Does not prove: Published in 2020, the document predates LLM-based multi-agent systems. "Open issue" language means NIST identifies the problem but does not specify the solution. Section 3.4 covers network components and is less relevant than §5.7 for this mitigation.

Reference 7
Published August 2020

NIST SP 800-207 — Zero Trust Architecture

§2 Zero Trust Basics — core ZTA principle (p. 5)

"The idea is to explicitly authenticate and authorize all subjects, assets and workflows that make up the enterprise."

Supports: Foundational ZTA principle that agent admission controls operationalise: "all subjects" includes AI agents, requiring explicit authentication before joining an enterprise workflow.

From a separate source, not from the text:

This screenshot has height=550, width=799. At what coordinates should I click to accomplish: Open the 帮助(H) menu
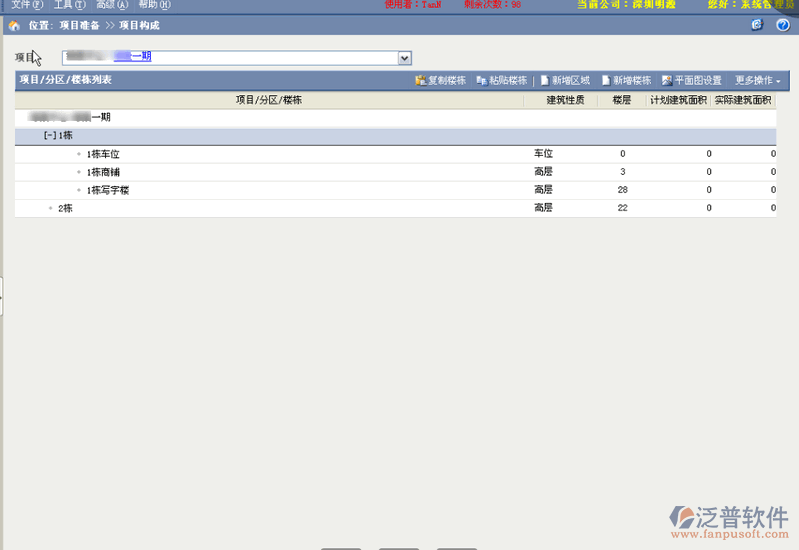pyautogui.click(x=154, y=5)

Does not prove: A high-level design principle, not a deployment specification. Does not address how multi-agent peer identities are established or verified beyond the general ZTA framework.

Reference 8
ATLAS catalogue (continuously updated)

MITRE ATLAS AML.M0019 — Control Access to ML Models and Data in Production

AML.M0019 — Mitigation description (from MITRE ATLAS catalogue)

"Require users to verify their identities before accessing a production model. Require authentication for API endpoints and monitor production model queries to ensure compliance with usage policies and to prevent model misuse."

Supports: Names identity verification and API authentication as the baseline controls for protecting production AI models — directly cited in the MDX frontmatter as a cross-reference. The authentication requirement extends to agent-to-agent API calls in multi-agent systems.

Does not prove: Scoped to access to ML models, not to peer-agent admission into a multi-agent orchestration layer. Does not address capability validation, SBOM provenance, or binary signing.